L’idée était pourtant d’aller chercher le goûter et l’on se représentait déjà la table semée de tartines, de bols, de pots de confitures, la nappe à carreau, les chaises de bois, l’odeur du chocolat, pour cela traverser quelques trottoirs, trottiner, courir au sortir de l’école, regarder à droite, regarder à gauche, longer les immeubles, ne pas lever la tête, ou pas trop longtemps pour observer les autres là qui regardent vers le bas du haut de leurs fenêtres derrière les feuillages d’or des gingko biloba, les gingko qui sentent fort quand leurs feuilles pourrissent dans les caniveaux et dont on dit qu’ils sont millénaires, comme les fourmis, comme les fougères, l’idée était de filer droit puis à droite, puis à gauche, de contourner le rond point avec patience, sans couper, de ne pas trop s’attarder devant la vitrine de la bizarre brocante qui fait le bas de l’immeuble au coin de la rue et ses chaises cassées et ses marionnettes et son bricoleur en tablier avec ses épaules larges qui dit bonjour quand on passe en coup de vent, ni de rester trop longtemps immobile devant la friperie et ses longues soieries violettes couvertes de perle et de strass, qui nous emporteraient aussitôt si on les enfilait sur le pont d’un paquebot certainement ou dans une grande salle de concert, dans un château peut-être, non plus d’admirer longuement dans la jardinerie le long cou des sarracénies et les clapets dentelés des dionées qui se ferment lentement, mais bien de rejoindre le goûter, de plus en plus impromptu, décalé à mesure que l’heure avançait et que la nuit recouvrait la ville, les loupiotes dorées des réverbères enveloppant le bitume des rues, et le revêtement des pavés qui scintillaient à leur tour sous une lune froide mais pourtant accueillante, engageante, si bien que baignée de lumière il paraissait bien plus cohérent de suivre ce qui se présentait, les vitrines, les chiens aussi, parfois les chats, les fleurs ondulantes dans les squares, la silhouette faussement endormie des toboggans, et ce merle noir qui voletait vers un drôle de sentier, brèche inattendue sur les hauteurs de la ville, espace d’ombre aux odeurs de campagne, voie de chemin de fer semée de coquelicots au bord de laquelle étaient étendus à intervalles réguliers, des corps ronflant, grondant, gémissant à l’odeur puissante.

A propos de Marion T.

Après tout : et pourquoi pas ?

4 commentaires à propos de “#anthologie #09 | Chemin de fer”

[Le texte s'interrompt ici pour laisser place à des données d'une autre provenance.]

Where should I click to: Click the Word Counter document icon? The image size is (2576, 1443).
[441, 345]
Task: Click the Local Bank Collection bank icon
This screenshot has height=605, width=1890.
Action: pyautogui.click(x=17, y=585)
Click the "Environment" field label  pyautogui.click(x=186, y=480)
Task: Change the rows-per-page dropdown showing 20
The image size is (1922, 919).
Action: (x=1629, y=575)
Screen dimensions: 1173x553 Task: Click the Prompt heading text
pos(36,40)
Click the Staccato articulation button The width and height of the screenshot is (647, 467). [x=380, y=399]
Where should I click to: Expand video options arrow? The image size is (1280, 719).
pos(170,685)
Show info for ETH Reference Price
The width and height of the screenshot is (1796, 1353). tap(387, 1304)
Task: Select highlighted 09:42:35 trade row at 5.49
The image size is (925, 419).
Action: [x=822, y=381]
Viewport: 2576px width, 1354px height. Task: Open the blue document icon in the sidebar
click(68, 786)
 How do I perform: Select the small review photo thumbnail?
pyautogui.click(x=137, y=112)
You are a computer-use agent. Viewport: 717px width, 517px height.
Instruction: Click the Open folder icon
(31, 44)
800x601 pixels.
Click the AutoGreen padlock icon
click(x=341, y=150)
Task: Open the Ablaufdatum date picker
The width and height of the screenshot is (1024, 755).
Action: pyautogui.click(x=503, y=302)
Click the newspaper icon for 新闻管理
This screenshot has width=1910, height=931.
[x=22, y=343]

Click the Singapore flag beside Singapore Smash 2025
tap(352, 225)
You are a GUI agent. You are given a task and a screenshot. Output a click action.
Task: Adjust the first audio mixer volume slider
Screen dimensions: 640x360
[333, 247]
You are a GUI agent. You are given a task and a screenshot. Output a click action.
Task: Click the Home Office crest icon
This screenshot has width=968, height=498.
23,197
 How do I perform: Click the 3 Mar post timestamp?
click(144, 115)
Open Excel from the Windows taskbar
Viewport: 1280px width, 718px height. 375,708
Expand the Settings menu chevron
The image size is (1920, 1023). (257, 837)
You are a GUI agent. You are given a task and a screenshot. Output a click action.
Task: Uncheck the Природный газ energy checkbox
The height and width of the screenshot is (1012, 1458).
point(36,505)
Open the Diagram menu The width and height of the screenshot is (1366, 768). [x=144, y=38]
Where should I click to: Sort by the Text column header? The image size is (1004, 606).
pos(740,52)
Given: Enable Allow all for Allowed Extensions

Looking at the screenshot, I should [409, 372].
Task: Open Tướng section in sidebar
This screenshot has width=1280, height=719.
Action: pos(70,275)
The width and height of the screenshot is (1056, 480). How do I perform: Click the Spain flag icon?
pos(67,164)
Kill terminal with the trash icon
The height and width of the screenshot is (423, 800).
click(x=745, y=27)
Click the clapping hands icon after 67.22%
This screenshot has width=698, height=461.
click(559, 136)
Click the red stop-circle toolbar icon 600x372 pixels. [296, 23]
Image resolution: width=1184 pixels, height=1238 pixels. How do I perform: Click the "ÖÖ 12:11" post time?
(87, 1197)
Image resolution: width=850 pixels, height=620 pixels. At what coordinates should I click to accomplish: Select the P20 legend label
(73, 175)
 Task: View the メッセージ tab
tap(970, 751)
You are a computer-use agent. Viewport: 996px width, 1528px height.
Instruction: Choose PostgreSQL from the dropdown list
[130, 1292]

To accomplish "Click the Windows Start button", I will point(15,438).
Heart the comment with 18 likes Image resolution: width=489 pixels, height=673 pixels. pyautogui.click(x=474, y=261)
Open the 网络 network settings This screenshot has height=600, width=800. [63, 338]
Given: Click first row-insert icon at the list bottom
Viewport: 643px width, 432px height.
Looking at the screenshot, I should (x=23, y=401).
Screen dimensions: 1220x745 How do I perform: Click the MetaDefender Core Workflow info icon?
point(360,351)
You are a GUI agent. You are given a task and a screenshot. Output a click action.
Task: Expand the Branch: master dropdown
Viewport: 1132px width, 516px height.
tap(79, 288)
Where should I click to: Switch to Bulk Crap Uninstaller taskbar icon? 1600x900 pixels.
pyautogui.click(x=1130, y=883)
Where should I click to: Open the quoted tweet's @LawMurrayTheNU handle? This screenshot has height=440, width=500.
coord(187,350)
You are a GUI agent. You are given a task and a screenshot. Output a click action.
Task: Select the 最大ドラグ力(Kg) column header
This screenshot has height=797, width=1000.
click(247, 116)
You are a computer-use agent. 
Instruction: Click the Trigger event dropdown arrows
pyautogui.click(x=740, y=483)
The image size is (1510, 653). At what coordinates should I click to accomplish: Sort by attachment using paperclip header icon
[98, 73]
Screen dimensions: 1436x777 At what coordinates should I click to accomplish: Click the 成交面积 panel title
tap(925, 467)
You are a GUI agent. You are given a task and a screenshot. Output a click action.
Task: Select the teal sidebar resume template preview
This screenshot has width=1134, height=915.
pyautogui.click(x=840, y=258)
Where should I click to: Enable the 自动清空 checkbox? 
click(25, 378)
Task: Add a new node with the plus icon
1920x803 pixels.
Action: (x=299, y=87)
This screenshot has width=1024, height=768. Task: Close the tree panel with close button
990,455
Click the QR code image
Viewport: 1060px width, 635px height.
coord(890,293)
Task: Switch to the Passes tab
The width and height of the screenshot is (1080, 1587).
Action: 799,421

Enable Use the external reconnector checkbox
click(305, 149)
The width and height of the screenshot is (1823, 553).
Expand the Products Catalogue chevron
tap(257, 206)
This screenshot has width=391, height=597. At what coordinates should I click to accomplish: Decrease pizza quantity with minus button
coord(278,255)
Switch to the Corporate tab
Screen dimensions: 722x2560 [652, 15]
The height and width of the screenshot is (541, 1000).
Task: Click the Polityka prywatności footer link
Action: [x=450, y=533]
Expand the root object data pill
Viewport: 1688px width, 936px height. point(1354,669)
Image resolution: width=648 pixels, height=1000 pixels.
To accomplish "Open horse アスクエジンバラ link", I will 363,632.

  1. Fantastique Marion, cette nuit qui tombe ! ces onze dernières lignes se démarquent du reste du texte (par ailleurs très agréable à lire), elles basculent dans « une nuit du chasseur » (moins pour la thématique, même si corps inquiétants, que pour cette descente de la rivière par les enfants)…mouais, je ne sais pas si c’est de la critique constructive ça. Cette fin est très belle. Et puis vous êtes déjà quasiment dans la #11 (où je m’enlise), beau coup double ! (et merci pour les sarracénies et les dionnées, mot charmants).